Positioned within the reproductive justice framework, this paper sought to move discussions on NorLevo beyond the narrow issues of contraceptive access toward a broader examination of institutional control over women’s bodies and sexualities. At the same time, this paper does not address the ongoing reproductive justice issues that disproportionately affect economically and racially marginalized women in Japan, including part-time workers, single mothers, and migrant women, and women living in rural areas. These inequalities continue to shape who can meaningfully access reproductive healthcare even after formal policy changes such as NoeLevo’s approval as behind-the-counter medicine.
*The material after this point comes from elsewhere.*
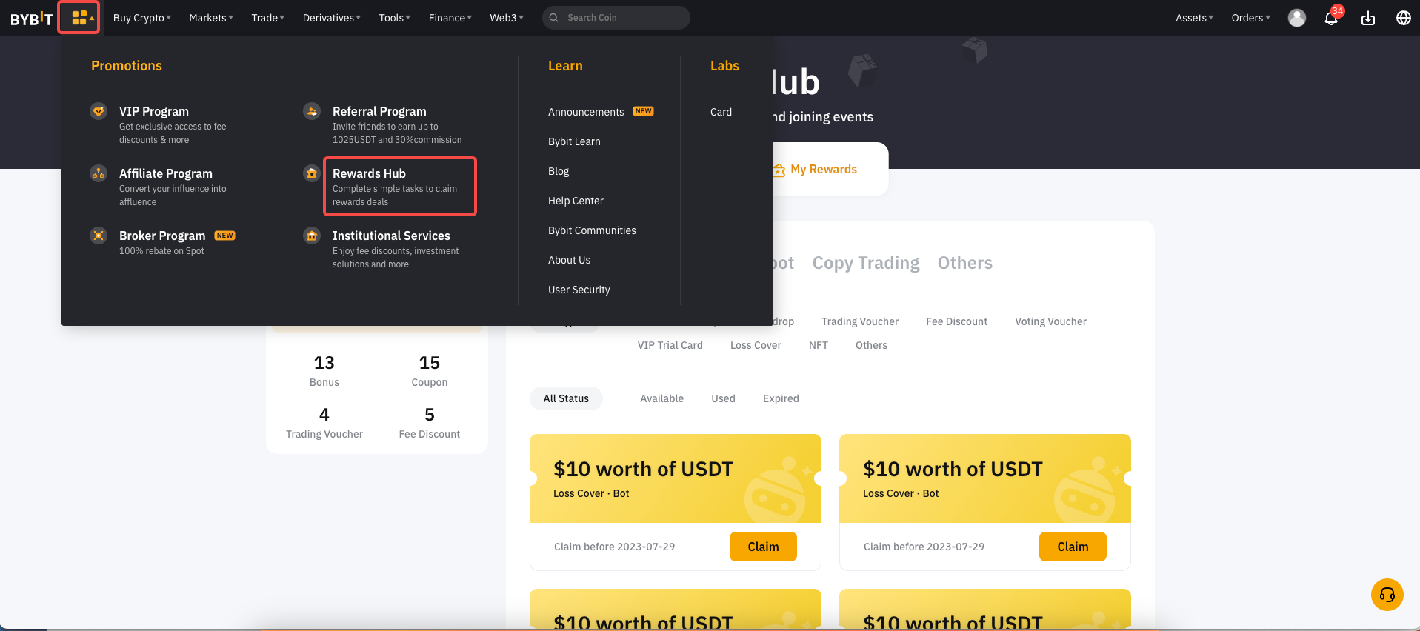The width and height of the screenshot is (1420, 631).
Task: Claim the first $10 USDT loss cover
Action: [x=763, y=547]
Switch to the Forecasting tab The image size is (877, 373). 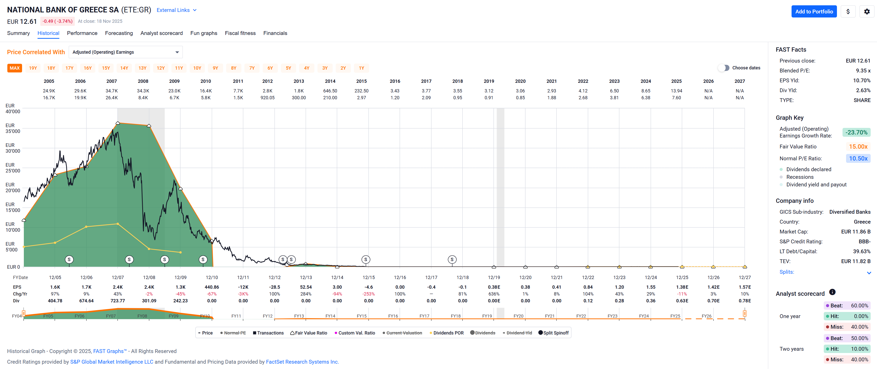(119, 33)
This research also carries personal significance for me as someone who grew up within the very silence surrounding sexuality and reproductive knowledge examined in this paper. Throughout my education in Japan, sex education classes separated by gender consistently presented condoms as the primary—and almost the only—form of contraception. Even when low-dose oral contraceptives were discussed, their contraceptive function was largely omitted in favor of emphasizing their therapeutic use for menstrual symptoms. I vividly remember the shock I felt during orientation at the high school in Connecticut to which I transferred, when students were openly introduced to multiple forms of contraceptive care available through the school health center. What struck me most was not only how little I knew about contraception, but also how openly and confidently these topics could be discussed. Conducting this research led me to recognize that the stigma, silence, and lack of confidence surrounding sexual literacy that I continue to internalize were not individual shortcomings or merely “cultural” legacy. Rather, they were systematically produced through institutional restrictions on sexual education and reproductive healthcare later mobilized to justify continued medical paternalism over women’s bodies.